Beverage sales at the Big Easy skew toward wine, with South African wines accounting for at least 70 percent of the venue’s wine sales. Overall, the venue’s beverage mix is 55-percent wine, 35-percent spirits and 10-percent beer. The restaurant offers 34 wines by the glass ($10 to $26) and approximately 200 wines by the bottle ($40 to $648). “The Ernie Els wines move the best. They drink extremely well and are very food friendly,” Acevedo says of offerings from the golfer’s Stellenbosch winery, like the 2014 Big Easy Cabernet Sauvignon ($14 a glass; $65 a 750-ml.). Among the Big Easy Signature cocktails ($10 to $14) that are off to a fast start is the Smoking Barrel ($14), comprised of Big Easy red wine, Jura single malt Scotch, clove syrup and Sandeman ruby Port. Six craft beers are available on draft, priced from $6 to $8, depending on the pour size.

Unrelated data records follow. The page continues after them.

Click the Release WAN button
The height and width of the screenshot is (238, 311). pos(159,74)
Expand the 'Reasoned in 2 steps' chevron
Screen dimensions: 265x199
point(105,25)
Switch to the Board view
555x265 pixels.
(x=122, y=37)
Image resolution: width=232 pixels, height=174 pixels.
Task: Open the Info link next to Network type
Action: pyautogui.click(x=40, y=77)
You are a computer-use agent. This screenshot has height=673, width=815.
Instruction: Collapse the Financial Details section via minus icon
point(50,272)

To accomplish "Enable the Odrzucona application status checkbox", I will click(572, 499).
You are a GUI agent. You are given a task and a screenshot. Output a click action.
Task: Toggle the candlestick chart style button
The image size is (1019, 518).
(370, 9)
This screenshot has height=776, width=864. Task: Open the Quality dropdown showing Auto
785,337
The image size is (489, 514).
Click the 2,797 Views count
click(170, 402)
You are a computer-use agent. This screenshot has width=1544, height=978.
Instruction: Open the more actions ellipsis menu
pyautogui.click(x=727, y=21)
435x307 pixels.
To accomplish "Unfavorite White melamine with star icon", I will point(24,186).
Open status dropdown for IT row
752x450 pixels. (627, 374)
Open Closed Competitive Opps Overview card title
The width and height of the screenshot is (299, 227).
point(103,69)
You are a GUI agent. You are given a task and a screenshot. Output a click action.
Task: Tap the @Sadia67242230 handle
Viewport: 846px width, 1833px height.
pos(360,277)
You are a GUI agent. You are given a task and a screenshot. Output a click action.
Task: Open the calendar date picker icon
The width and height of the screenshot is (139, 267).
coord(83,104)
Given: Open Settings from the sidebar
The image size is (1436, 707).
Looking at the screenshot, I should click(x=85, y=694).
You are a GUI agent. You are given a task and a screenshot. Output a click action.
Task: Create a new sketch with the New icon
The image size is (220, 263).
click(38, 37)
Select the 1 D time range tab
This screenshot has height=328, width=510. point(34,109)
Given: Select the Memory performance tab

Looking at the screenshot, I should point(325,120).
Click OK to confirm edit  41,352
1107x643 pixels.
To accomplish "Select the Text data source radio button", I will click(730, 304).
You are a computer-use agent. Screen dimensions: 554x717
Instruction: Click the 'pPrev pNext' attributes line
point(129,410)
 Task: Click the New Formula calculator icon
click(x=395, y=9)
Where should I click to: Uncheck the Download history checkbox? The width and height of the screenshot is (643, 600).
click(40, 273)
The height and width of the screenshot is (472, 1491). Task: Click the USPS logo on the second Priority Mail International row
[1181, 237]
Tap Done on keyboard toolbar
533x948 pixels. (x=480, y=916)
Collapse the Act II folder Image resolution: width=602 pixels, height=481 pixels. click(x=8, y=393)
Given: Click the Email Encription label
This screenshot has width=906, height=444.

American Harvest, a fast-casual restaurant featuring dishes made from farm-fresh, locally-sourced ingredients, is located next door to the Big Easy in the Brickell City Centre and also opened late last year. Balli explains that with his partners’ experience in the fast-casual sector and growing interest in clean eating, the time was right to open the 1,700-square-foot venue. “People are looking for quality ingredients in their food, so a visit to a fast-casual restaurant can serve as a night out,” he says. “The availability of beer and wine complements the experience.” American Harvest—with an average check of $18—offers cans of local craft brews ($5) and ciders ($6), and single-serve 187-ml. tumblers of wine ($8). A second unit of American Harvest—the only concept Grove Bay plans to replicate—is scheduled to open in south Miami by the end of the year.
Future Openings
The group also plans to open two new full-service restaurants by year-end. Stiltsville Fish Bar, a casual Miami Beach concept featuring locally sourced seafood and Key West–inspired drinks, is a partnership between Grove Bay and chefs Jeff McInnis, a James Beard Award nominee, and Janine Booth of “Top Chef” fame. Meanwhile, Stubborn Seed, a South beach restaurant in partnership with recent “Top Chef” winner Jeremy Ford, was preparing to open at press time. Ford will also oversee Afishonado, a seafood restaurant in the Coconut Grove development that is scheduled to open next year. Also planned for the Grove project is Cut + Dry—a meat-focused restaurant that Garcia-Menocal says will be led by a “well-known celebrity chef”—and Hangar 42 Pub & Grub, a casual waterfront restaurant. Both venues are slated to open in 2018.
Acevedo notes that Grove Bay’s chefs work closely with the beverage team to develop wine lists and drinks menus. “For the Big Easy wine list, it was a close collaboration between the Ernie Els vineyard, our team and the chef who created the menu,” he says. “For the spirits program, we typically decide early on if the restaurant will focus on one particular spirit or varied spirits.” In the case of the upcoming Stiltsville, for example, Acevedo reveals that the cocktail menu will revolve around rum. As for beer, Acevedo notes that Grove Bay has teamed up with Boston Beer Co. for Glass and Vine Tropical IPA ($8 a 14-ounce pour), a special variation of Samuel Adams Rebel IPA, which will also be rolled out to all of the company’s full-service restaurants. Looking ahead, Garcia-Menocal says Grove Bay’s beverage program will remain critical to the company’s success. In fact, he says there are plans for a corporate mixologist and sommelier down the road.
The Grove Bay Hospitality management team says they’re proud of what they’ve accomplished in just a few years. Garcia-Menocal notes that the group is often approached about projects outside of the Miami area. “At some point, I think we’ll expand,” he says. “But for now, we want to get through South Florida first.”